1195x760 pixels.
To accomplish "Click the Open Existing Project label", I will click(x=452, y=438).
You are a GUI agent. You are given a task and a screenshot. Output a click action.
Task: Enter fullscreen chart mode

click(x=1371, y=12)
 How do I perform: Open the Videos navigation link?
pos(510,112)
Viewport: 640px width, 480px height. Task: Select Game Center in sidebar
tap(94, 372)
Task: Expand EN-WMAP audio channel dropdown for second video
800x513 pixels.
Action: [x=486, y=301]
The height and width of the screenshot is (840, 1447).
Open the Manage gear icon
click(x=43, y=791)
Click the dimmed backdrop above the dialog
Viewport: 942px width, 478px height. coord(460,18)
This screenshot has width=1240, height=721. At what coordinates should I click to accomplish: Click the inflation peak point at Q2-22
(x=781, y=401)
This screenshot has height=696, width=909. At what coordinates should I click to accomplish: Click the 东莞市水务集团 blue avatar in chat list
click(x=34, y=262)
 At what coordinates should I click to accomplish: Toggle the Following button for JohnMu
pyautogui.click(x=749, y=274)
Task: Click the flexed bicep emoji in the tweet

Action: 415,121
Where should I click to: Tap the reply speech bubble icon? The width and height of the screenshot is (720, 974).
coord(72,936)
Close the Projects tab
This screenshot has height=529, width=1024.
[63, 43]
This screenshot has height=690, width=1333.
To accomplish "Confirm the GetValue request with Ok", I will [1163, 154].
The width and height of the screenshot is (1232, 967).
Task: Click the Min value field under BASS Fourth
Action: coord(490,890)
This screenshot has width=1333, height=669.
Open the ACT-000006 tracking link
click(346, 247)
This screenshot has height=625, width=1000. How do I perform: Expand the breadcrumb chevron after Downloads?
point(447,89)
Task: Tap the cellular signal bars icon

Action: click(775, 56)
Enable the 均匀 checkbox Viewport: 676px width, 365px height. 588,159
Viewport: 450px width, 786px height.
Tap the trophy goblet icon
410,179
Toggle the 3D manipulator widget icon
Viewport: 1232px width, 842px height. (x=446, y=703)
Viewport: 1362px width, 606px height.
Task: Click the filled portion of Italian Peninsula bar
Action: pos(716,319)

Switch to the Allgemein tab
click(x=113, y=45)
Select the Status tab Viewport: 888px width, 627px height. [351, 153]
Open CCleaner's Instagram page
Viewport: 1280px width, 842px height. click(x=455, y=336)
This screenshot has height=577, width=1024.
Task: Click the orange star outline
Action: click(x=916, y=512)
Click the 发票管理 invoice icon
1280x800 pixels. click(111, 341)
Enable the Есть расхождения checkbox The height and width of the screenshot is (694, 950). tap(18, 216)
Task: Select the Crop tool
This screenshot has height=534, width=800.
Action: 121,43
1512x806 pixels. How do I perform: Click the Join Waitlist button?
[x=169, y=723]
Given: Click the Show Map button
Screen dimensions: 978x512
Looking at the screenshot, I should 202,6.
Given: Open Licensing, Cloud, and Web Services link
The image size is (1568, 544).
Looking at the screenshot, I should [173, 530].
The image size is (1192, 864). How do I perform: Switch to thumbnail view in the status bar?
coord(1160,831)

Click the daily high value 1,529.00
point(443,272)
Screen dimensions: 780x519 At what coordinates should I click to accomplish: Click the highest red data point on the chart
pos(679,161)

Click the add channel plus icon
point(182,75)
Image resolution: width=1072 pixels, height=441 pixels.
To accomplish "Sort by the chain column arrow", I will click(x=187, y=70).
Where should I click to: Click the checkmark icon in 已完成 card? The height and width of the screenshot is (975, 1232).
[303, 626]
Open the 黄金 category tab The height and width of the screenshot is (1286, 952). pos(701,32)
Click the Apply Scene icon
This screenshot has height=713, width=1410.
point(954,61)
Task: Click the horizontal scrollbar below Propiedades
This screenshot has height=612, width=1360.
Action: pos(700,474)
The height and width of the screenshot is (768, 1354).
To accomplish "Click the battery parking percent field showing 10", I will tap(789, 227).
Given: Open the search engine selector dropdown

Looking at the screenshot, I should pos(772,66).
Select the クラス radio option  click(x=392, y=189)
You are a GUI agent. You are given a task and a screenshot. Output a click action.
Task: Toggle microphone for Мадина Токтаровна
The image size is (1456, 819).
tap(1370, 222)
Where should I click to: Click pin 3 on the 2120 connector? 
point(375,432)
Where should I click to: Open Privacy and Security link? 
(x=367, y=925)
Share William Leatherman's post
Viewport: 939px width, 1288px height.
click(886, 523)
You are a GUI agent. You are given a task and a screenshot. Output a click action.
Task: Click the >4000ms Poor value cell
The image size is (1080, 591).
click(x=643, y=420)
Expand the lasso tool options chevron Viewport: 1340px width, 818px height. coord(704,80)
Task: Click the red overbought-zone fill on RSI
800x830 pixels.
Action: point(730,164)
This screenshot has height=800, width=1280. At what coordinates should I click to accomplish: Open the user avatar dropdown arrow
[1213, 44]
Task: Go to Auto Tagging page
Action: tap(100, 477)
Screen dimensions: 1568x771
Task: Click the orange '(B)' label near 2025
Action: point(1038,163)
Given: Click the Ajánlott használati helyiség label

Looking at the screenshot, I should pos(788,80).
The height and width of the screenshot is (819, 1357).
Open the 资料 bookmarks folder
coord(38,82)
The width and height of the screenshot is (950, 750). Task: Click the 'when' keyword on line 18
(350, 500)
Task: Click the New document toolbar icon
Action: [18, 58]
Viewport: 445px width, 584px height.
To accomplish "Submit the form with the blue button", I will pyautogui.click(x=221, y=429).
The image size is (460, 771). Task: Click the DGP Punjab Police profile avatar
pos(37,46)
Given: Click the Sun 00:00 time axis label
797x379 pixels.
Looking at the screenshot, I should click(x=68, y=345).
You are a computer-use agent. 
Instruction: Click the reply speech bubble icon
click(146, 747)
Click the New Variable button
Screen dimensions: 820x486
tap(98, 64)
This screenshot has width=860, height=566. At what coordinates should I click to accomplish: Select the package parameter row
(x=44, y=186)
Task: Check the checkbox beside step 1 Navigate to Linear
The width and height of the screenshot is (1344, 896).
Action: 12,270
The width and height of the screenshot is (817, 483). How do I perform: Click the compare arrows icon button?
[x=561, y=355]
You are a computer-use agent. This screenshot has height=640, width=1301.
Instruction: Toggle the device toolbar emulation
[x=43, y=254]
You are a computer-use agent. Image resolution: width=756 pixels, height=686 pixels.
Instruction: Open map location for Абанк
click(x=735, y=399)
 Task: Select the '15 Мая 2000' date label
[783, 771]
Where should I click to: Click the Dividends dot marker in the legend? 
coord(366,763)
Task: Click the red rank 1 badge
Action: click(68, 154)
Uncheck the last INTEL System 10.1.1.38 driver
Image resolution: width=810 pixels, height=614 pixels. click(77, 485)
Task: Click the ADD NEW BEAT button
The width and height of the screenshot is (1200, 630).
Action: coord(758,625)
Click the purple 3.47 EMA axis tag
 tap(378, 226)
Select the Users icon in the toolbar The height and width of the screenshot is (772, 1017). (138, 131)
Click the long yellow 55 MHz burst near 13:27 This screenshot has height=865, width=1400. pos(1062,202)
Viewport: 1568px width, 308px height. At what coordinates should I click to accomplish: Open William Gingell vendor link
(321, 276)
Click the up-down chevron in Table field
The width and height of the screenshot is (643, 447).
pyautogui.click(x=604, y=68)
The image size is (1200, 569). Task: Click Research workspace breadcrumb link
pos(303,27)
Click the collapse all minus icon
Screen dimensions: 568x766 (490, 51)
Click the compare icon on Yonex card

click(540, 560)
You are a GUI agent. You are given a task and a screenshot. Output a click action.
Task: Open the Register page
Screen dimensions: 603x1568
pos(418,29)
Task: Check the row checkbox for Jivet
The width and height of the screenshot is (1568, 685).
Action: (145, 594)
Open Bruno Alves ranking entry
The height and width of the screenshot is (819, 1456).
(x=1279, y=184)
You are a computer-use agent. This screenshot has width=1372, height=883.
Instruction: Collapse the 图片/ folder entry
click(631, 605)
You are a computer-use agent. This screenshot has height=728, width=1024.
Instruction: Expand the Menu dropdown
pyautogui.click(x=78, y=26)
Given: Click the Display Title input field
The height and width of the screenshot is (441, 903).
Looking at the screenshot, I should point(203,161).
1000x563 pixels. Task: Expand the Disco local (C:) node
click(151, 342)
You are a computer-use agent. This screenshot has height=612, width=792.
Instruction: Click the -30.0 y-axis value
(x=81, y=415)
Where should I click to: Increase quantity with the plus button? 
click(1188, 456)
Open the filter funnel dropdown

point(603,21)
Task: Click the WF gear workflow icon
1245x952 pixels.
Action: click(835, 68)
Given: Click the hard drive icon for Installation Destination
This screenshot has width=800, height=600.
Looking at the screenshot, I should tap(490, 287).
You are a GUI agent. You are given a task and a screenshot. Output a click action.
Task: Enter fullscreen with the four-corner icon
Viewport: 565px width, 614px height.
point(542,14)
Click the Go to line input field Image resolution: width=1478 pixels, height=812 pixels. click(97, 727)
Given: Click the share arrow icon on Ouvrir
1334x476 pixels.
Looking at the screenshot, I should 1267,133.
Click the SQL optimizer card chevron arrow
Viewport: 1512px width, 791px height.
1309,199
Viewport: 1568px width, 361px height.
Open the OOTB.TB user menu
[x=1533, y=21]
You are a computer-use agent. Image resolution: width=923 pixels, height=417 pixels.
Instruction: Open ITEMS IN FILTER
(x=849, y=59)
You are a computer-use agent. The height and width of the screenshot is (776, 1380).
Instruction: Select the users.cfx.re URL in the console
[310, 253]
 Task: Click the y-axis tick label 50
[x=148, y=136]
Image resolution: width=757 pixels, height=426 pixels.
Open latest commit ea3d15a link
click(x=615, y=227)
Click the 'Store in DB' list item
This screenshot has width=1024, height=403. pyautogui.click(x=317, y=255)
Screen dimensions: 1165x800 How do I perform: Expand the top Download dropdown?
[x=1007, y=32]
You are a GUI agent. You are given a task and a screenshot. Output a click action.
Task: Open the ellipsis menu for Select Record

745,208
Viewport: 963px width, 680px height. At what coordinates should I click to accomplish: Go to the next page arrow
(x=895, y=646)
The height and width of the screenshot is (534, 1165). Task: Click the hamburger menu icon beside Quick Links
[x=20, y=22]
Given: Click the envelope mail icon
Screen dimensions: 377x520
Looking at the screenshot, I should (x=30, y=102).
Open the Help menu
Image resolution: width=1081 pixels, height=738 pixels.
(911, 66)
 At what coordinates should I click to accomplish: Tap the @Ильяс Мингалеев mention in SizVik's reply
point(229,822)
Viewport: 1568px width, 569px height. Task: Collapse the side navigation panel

* What is required: Tell how many lines of the listing include the word "Enable", replying with nothing but the number.

* Answer section: 2